Brando, sumido ya en su época todo me importa una mierda, reveló unas inusitadas habilidades bucales que explican en parte su gran éxito entre el género no únicamente femenino. Qué arte, Dios. Ni Linda “garganta profunda” Lovelace habría superado tal exhibición…
LO QUE VEN ES LO QUE HAY
Así es. Lo que ven es lo que hay. La sutileza a un lado.
En “Adiós al macho” (1977) Marco Ferreri no se molestó demasiado a la hora de escenificar que el futuro de la humanidad pasa por ser femenino plural.

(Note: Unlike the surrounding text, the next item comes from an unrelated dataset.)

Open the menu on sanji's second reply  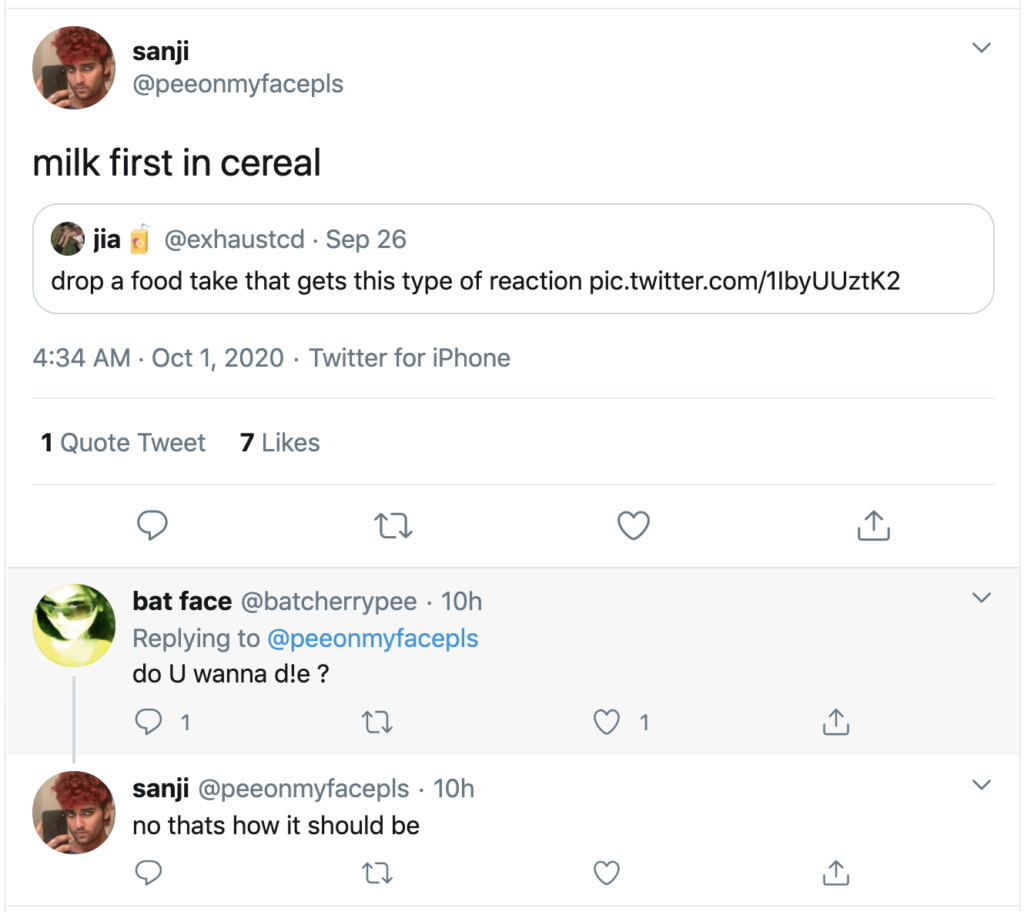pos(981,784)
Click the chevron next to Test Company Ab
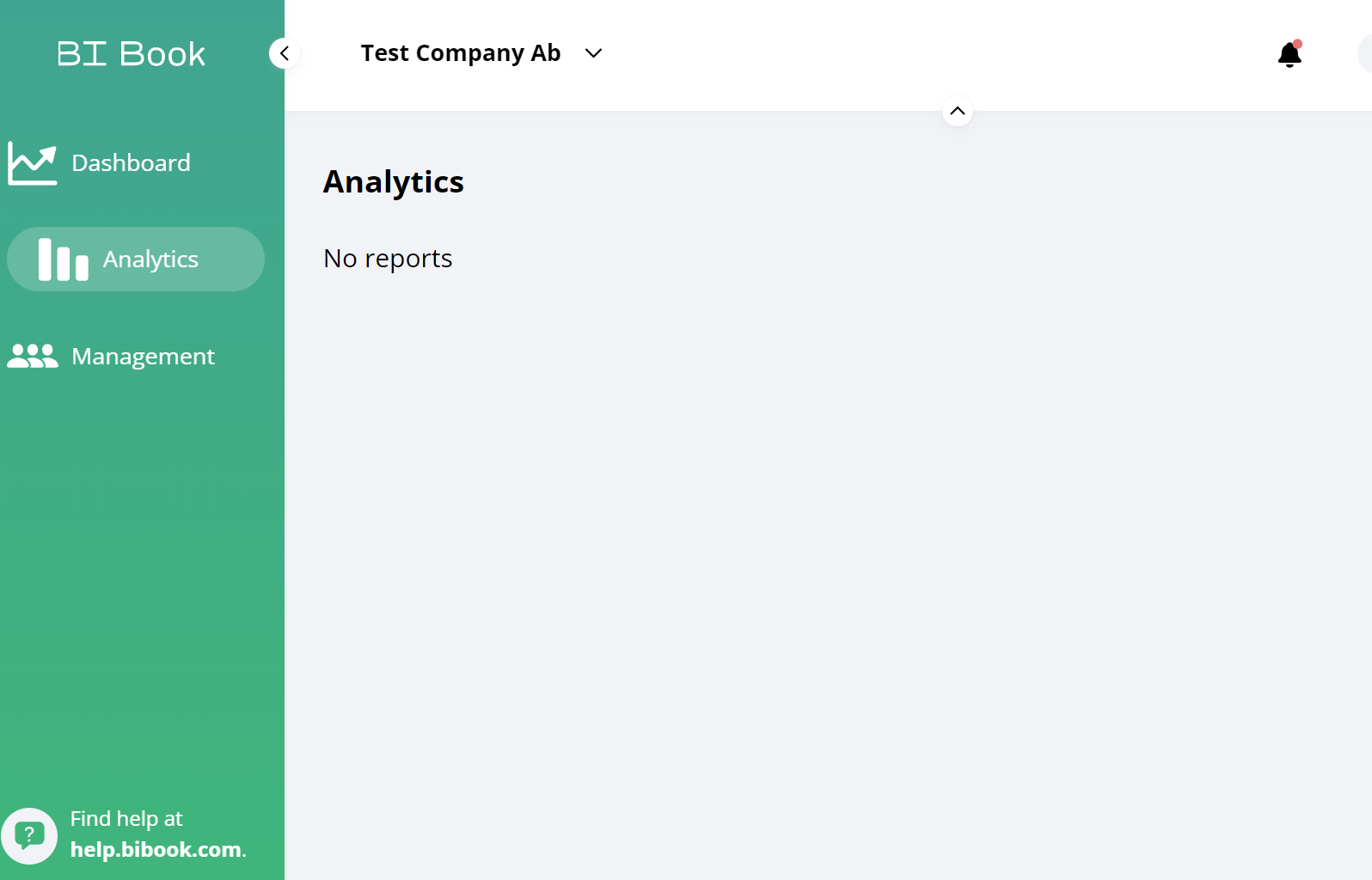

Y para ello pateó el salami de Gerard Depardieu sin miramientos, utilizando para ello a un grupo de mujeres deseosas de hacerle ver quien manda ahora en el corral.

Mucho más comedido fue Delbert Mann en “Suave como visón” (1962).
En ella, la eterna virgen Doris Day, se las ve y se las desea para mantener su virgo intacto de las viciosas intenciones que el sexo opuesto reserva para ella. Incluso aunque el otro lado esté representado por el rey de los seductores: el mismísimo Cary Grant.
Comedia sin gracia resuelta con desgana, lo más destacable de la cinta quizás sea la imagen en la que Grant, armado de una botella (evidente símbolo fálico) amenaza la virginidad de una indefensa Day.

Qué sutil. Aunque bastante más que la referencia que le dedicó el maestro Frank Tashlin a las celebérrimas ubres de Jayne Mansfield en “La Chica no Puede Remediarlo”.

Blanco y en botella: leche. Sobran los comentarios.